Que pensar da proibição imposta por Moisés aos hebreus, no sentido de não se evocarem as almas dos mortos? Que interpretação poderíamos tirar do fato, relativamente às evocações atuais?

A primeira consequência a tirar-se dessa proibição é a de que é possível evocar as almas dos mortos e estabelecer relações com elas. A proibição de se fazer uma determinada coisa implica a possibilidade de fazê-la. Por exemplo, será necessário decretar-se uma lei proibindo a subida à Lua?

É realmente curioso ver-se os inimigos do Espiritismo reivindicarem ao passado o que julgam poder servir-lhes e repudiarem esse mesmo passado todas as vezes em que ele não lhes convém. Se invocam a legislação de Moisés para esta circunstância, por que não reclamam a sua aplicação integral? Duvido, entretanto, que algum entre eles esteja tentado a fazer reviver o seu código mosaico, sobretudo o penal, draconiano, tão pródigo em penas de morte. Dar-se-á então que, ao entender deles, Moisés procedeu corretamente em certas circunstâncias e erradamente em outras? Mas, nesse caso, por que estaria certo no que concerne às evocações? É que, dizem, Moisés fez leis apropriadas ao seu tempo e ao povo ignorante e indócil que conduzia. Mas, essas leis, salutares naquele tempo, já não enquadram aos nossos costumes e à nossa cultura. Ora, é precisamente isso que dizemos em relação à proibição de evocar os espíritos. Entretanto, o fato, em sua época, é justificável, como podemos verificar.

* * * * * * * * *

§ Tarefas escritas:
A - Reescreva em forma de lista, com menos palavras, o parágrafo do trecho sobre a proibição de Moisés que começa com "É realmente curioso", mantendo os fatos principais.
B - Diga se cada afirmação concorda com o trecho sobre a proibição de Moisés e responda sim ou não, citando literalmente as palavras que decidem. (i) A proibição de Moisés indica que é possível evocar as almas dos mortos. (ii) A proibição de evocar os espíritos não tinha justificativa na época de Moisés. (iii) Os inimigos do Espiritismo pedem que a legislação de Moisés seja aplicada por inteiro.
C - Transcreva do trecho sobre a proibição de Moisés, sem nenhuma alteração, a passagem de "Que pensar da" a "subida à Lua?".

§ Dados fornecidos:

* * * * * * * * *

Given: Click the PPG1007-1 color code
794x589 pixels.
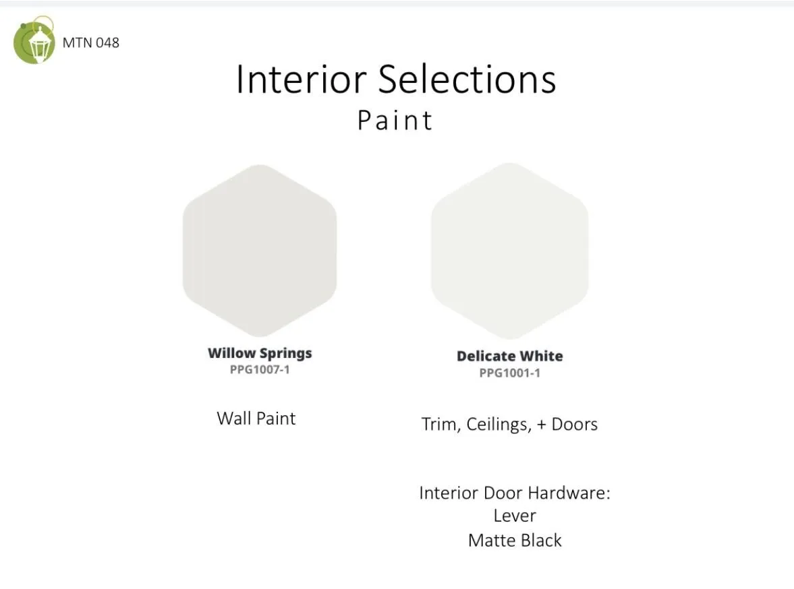Looking at the screenshot, I should point(260,370).

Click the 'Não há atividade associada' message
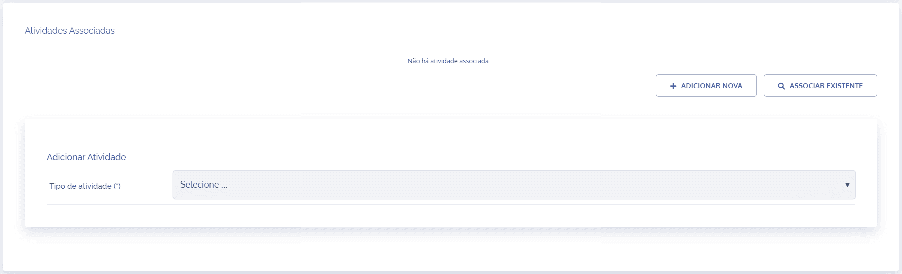click(448, 61)
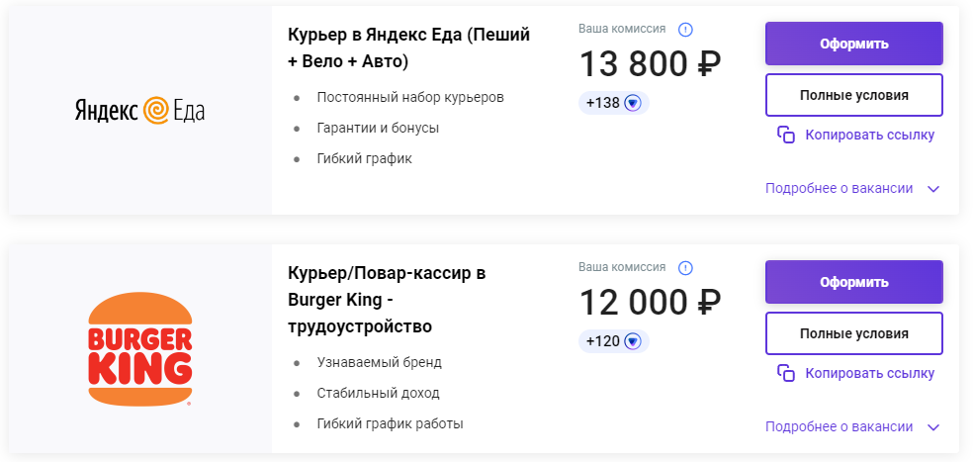Click the chevron arrow in Burger King card
The height and width of the screenshot is (462, 973).
click(933, 427)
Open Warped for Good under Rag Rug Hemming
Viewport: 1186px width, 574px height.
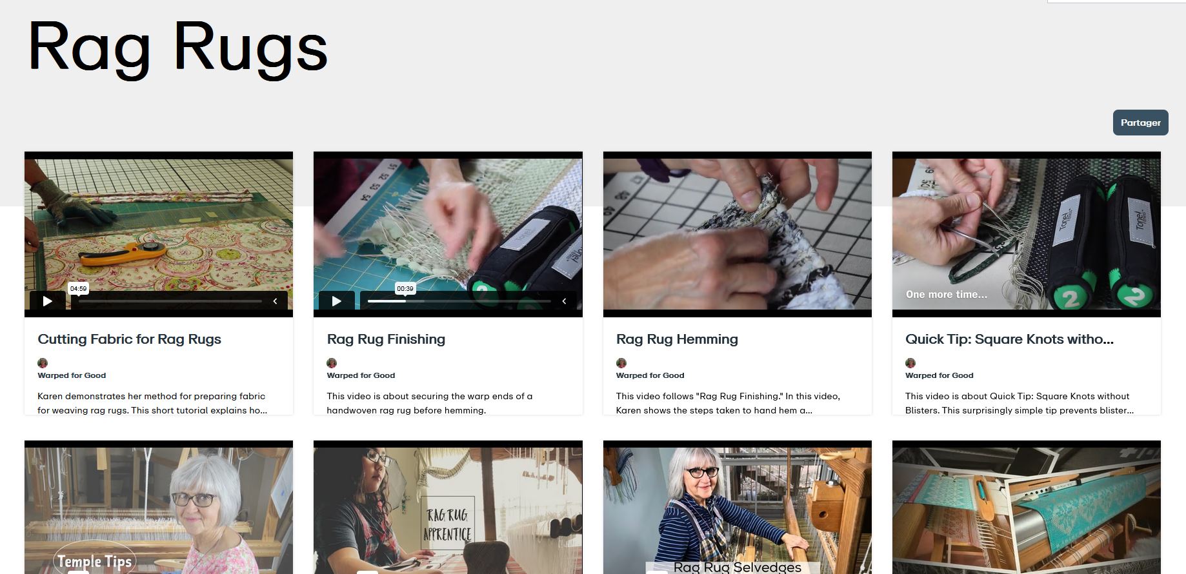click(x=650, y=375)
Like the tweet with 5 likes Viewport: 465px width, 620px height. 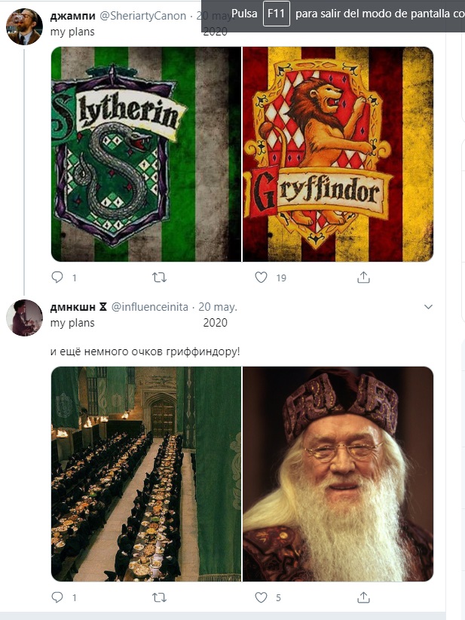point(262,597)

* * * * * * * * *

§ Respostas esperadas:
A -
- Os inimigos do Espiritismo recorrem ao passado quando ele lhes serve e o rejeitam quando não lhes convém.
- Se invocam a legislação de Moisés contra as evocações, deveriam reclamar sua aplicação integral. Isso incluiria o código penal, draconiano e pródigo em penas de morte, que dificilmente algum deles gostaria de fazer reviver.
- Alegam que Moisés fez leis apropriadas ao seu tempo e a um povo ignorante e indócil, leis que já não se enquadram aos costumes e à cultura atuais.
- É exatamente isso que se diz da proibição de evocar os espíritos, embora ela fosse justificável em sua época.

B -
(i) Sim: "A primeira consequência a tirar-se dessa proibição é a de que é possível evocar as almas dos mortos e estabelecer relações com elas."
(ii) Não: "Entretanto, o fato, em sua época, é justificável, como podemos verificar."
(iii) Não: "Se invocam a legislação de Moisés para esta circunstância, por que não reclamam a sua aplicação integral?"

C -
Que pensar da proibição imposta por Moisés aos hebreus, no sentido de não se evocarem as almas dos mortos? Que interpretação poderíamos tirar do fato, relativamente às evocações atuais?

A primeira consequência a tirar-se dessa proibição é a de que é possível evocar as almas dos mortos e estabelecer relações com elas. A proibição de se fazer uma determinada coisa implica a possibilidade de fazê-la. Por exemplo, será necessário decretar-se uma lei proibindo a subida à Lua?